** WHAT NEEDS TO BE DONE **
List each line of the items below that contains the word "perform".

** INFORMATION SHOWN **
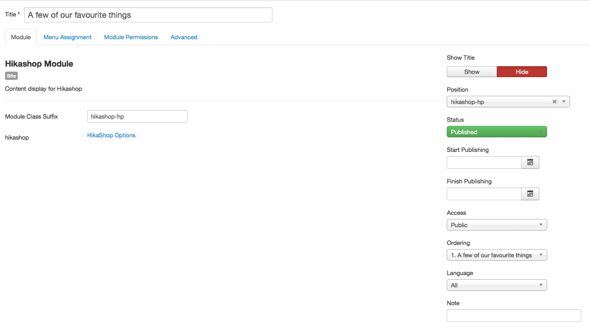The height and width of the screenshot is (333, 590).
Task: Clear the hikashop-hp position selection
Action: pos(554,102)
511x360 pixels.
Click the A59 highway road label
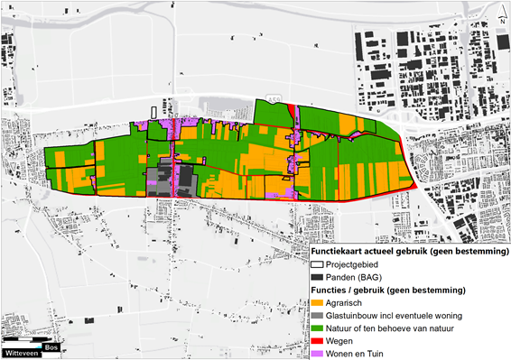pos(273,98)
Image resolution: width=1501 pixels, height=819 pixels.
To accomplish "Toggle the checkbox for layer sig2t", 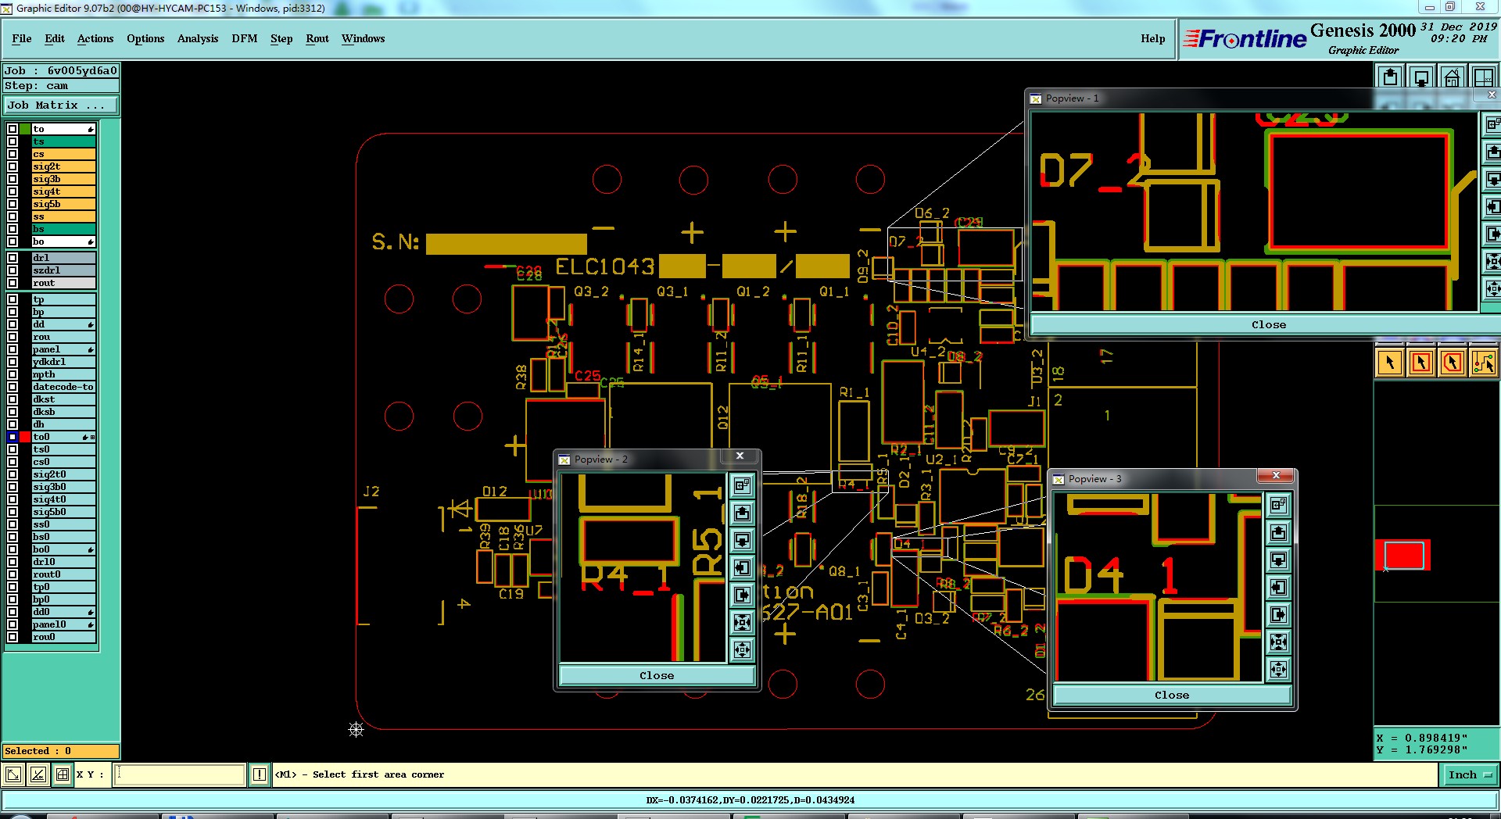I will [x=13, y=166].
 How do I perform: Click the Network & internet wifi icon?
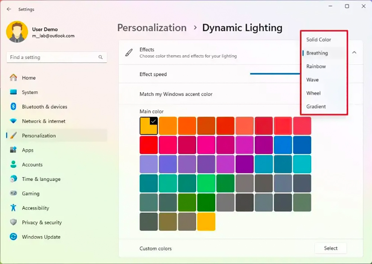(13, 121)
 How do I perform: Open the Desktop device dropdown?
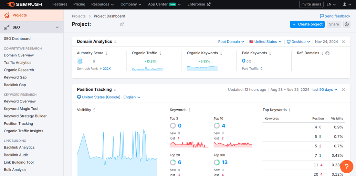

** SOLVED PROBLEM **
 How do I perform: Click the Network & internet wifi icon?
 How do I perform: Open the Desktop device dropdown?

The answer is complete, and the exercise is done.